いっそ、トーストに乗せて皿で出せばいい。
「ぎゃーぎゃーうるせえな! じゃあお前が商品開発しろよ!」
「イヤだね。自分が食う文以外に料理なんてしたくねえ」
「バカ妹には作ってやってんだろ?」
「家族以外には作らねえ」
「バカ浜にも作ってるんだろ?」
「家族と秋乃以外には作らねえ」
ひゅーとか、はやしたてんじゃねえよ。
なおのことやる気失せたわ。
「じゃあ、にゅにゅ子にやらせてみるか?」
「あいつは食う方のプロ。作れねえって言うより、作らねえ」
「そうか、接客できなくて開発もできねえのか。…………なんでそんなの雇ったんだ?」
「台本よく見ろ。
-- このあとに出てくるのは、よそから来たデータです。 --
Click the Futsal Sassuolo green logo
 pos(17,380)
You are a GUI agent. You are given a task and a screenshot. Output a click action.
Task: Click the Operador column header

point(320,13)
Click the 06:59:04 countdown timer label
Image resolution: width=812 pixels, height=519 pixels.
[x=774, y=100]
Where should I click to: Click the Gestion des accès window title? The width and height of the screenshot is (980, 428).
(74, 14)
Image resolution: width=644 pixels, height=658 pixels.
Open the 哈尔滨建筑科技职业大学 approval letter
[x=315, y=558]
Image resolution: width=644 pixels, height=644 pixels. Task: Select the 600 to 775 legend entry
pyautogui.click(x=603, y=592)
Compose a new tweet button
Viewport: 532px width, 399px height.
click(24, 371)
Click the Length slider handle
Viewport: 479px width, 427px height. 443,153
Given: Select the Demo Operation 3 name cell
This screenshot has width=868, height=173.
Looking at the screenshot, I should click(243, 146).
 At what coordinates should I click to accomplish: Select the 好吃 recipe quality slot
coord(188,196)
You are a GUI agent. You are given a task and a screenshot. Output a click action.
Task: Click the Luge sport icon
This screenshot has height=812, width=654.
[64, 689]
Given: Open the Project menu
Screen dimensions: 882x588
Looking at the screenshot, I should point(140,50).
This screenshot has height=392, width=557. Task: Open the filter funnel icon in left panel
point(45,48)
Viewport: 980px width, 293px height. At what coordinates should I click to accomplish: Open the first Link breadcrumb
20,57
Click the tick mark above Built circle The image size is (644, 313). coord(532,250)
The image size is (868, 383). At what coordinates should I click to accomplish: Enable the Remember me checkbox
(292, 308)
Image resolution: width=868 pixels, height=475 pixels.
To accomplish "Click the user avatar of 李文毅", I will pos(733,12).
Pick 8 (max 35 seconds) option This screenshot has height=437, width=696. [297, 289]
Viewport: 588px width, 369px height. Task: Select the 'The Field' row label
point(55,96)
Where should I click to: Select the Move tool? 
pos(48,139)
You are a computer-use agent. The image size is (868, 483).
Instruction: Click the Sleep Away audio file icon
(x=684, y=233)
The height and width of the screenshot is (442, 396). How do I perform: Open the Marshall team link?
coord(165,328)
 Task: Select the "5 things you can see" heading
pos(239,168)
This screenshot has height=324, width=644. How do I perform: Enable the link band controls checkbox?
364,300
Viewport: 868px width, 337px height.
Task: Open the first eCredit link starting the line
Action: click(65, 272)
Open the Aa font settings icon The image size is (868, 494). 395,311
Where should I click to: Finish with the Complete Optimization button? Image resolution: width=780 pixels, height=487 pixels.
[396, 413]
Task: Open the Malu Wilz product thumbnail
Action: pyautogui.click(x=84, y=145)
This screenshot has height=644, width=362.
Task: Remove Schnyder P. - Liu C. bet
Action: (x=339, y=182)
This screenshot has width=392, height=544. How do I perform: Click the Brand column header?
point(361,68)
今のセリフの上に書いてあんの俺の名前だろが」
凄んだって無駄。
なんでもかんでも俺のせいにすんな。
「じゃあなにやらせりゃいいんだよ!」
「客寄せさせとけば?」
「この暑い中、店員外に立たせられるかバカ野郎!」
「バカ野郎はあんただあんた! じゃあ俺は何なんだ!?」
「…………マスコット枠?」
「てめぇぇぇぇぇ!」
レジ前で、カンナさんと俺が一触即発。
そんな時、キッチンから雛さんの叫び声が上がった。
「なんだそれ!? え? 手で磨いただけだよな!」
「にゅ?」
なんだなんだと覗いてみれば。
いつもの洗い物の棚に。
見たこともないような食器が並んでいるんだが。
「……いや? これ、店の食器だよな?」
「にゅ」
「まじか! にゅにゅ子が磨いたのか!? ピカピカじゃねえか!」
「にゅ?」
輝き具合がハンパない。
特別な道具でも使っているのかと。
にゅが持ってる道具を見ても。
いつも俺たちが使ってる店の物。
それがどうして…………。
「ああ、そう言えば、親父さんが言ってたっけ。お前、家のメイドさんと一緒に仕事するって」
「にゅ!」
てことは、プロ直伝の皿洗いを身に付けてるってことか。
そりゃ頼もしい。
「すげえぞこれ! いい拾いもんしたぜ!」
「とは言え、うちの店じゃそんなに出ねえよな、洗い物」
「まあ、そりゃそうだけど」
売り上げのほとんどがテイクアウト。
こんな技能も猫に小判だ。
……店は、ワンコだが。
「おいにゅにゅ子。他に何かできねえのか? 商品開発とか」
「にゅ?」
いや、さっき説明したじゃねえか。
試作品のカレーバーガーと福神漬け持たせてどうする気だよ。
にゅも、何をどうしたらいいか分からないみたいで。
しばらくぼーっと停止していたんだが。
二つの品を手に持ったまま。
とことこ、フロアへ出て行った。
「なにあれ可愛い!」
「どうしたの? くれるの?」
「にゅ!」
「え? 福神漬け?」
「あははははは! さすがにハンバーガーには合わないよ!」
「にゅ!」
「え? なにこれ、試作品って書いてあるけど」
「へえ! それくれたら宣伝してあげる!」
「にゅ!」
これには。
俺もカンナさんも口あんぐり。
俺たちが試作品片手に店内歩いたところで。
試してみたい、なんて人はあまりいない。
それが、にゅが試作品を持って出ただけで。
寄こせ寄こせと大騒ぎ。
「さ、さすがマスコットキャラ……」
「な? あたしの目に狂いは無かったろ!?」
どの口が言う。
そう突っ込む前に。
俺は、とある気配を背後に感じた。
だから、俺は。
お客さんに大人気のにゅを横目に見ながら。
何かを言われる前に、外に出た。